I had a call from Rian yesterday. He and Erica had gone to the doctor to have a sonogram done. Rian kept telling me they were going to have a girl this time but I would tell him it was going to be another ornery little boy. I was right.

Colby and Courtney were supposed to find out what they are having as well. I haven't heard though.

It sounds as though Kirb is doing very well at the U. I hope he can stay healthy.

Let's get today out of the way and have a weekend!

Oh FATHER, for YOUR love....

Thursday, August 16, 2007

I'm alive!

Of course I expected to be.

I didn't really know what to expect at the dermatologist's. My initial visit and biopsy had not been very enjoyable, and I hate surprises.

While I was dreading yesterday, it was a better experience. The one thing I really hated was the lack of information about the procedure. They told me to take my blood pressure med but said nothing of the two meds that usually accompany it. They didn't say NBO after midnight. No dress code. Just a time and a place! Of course they told me I would be first if I would come in prior to seven-thirty. I did and I was still second.

The nurse I had was good. She had skill and personality. I did think it was odd that they never took any vital signs though. She was talking with me when the doctor came in and introduced himself.

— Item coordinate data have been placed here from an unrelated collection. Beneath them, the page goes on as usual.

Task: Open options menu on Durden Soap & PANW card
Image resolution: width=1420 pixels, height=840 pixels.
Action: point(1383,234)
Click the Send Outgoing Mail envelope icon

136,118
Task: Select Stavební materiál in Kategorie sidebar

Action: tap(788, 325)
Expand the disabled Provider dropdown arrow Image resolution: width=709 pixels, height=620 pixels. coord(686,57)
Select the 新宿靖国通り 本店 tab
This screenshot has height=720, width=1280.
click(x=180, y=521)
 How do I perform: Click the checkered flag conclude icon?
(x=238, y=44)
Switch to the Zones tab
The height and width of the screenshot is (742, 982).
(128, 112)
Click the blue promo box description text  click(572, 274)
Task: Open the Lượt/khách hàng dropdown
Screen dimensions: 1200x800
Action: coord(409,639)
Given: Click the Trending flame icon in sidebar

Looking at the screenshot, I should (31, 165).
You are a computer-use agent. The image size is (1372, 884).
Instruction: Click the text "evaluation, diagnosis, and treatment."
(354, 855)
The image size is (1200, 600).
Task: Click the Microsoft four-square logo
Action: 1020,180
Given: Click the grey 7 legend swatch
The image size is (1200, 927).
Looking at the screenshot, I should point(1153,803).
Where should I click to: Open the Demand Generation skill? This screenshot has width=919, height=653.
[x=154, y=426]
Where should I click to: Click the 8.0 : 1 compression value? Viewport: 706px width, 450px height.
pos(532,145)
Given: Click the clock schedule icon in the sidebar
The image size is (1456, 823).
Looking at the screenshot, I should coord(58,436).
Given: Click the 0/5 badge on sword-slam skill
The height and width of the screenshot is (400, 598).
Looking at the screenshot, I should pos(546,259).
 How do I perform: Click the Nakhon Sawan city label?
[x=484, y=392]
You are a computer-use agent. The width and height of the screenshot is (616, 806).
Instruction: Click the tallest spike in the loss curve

I introduced myself back and told him I would be participating in today's exercise. By then the nurse had inserted the needle in the side of my nose. Very slowly she released the medication and continued to deaden the area they were going to work on. Once again, I wanted to cry but didn't. The medication did make my eyes water though. The doctor grabbed a utensil and whacked off a portion of my nose. (Actually he took a scalpel and probably two minutes later had removed the suspect portion of skin.). Afterwards, he cauterized the area and had the nurse bandage it up before sending me to the waiting room to wait for lab results to make sure they had gotten all the cancer! We looked like a group of walking wounded. A cheek, a nose, a collar bone, a chin. There was no consistency! We were told it would take about thirty minutes to get the lab results and at that point either they would repeat the procedure and remove more tissue or stitch us up and send us on our way!

Regular readers know my luck at picking lines. Guess what? I got to go back three times to remove more tissue and finally on a fourth trip the doctor told me he couldn't stitch me up. The place was to broad. In fact he was considering doing a skin graft.

I told the doctor he had better get me out of there pretty quick or I was going to have to charge him for being the acting hostess in the waiting room. Even though I was second going in I think I was last or next to last leaving!

I did some quick math. There were eight of us patients (that we saw). If all the patient procedures cost the same as mine ($1200), the doctor took in $9600 for the morning. He does this four days a week and all day on Monday. If he operates (no pun intended) at maximum he should take in $57,600 per week. Not bad for part time!

I was O.K. until the local started wearing off. They gave me no antibiotic, no pain pill. It seems that my "pain area" had expanded to include my eyes! Wow!

I did find that if I alternate aspirin and Tylenol I feel better.

I took a nap and then decided to make a post office run. Actually I wanted to run across the street to a Sonic for a Sonic Blast too. I am not usually an ice cream person but yesterday I was. I asked Krl if she wanted to drive me, but she didn't feel up to it. In fact she was preparing a list of things I needed to do while I was out!

And I thought I was the one that got worked on.

By the time I returned, it had dawned on me that Krl will always be more sick than me.

One thing though, I'm through enabling! Only the strong survive!

K.O. is wanting me to drive out to his shop this morning while I feel pretty good. He wants to discuss the equipment project. We have two more opportunities to do some shows next month, if we want to make the repairs on the equipment. There are two lists. A necessary list and a want to list. He is talking to one promoter, I intend to talk with the other.

If I feel up to it later in the day, I hope to talk with one of the other players in the seasonal work program I have been putting together!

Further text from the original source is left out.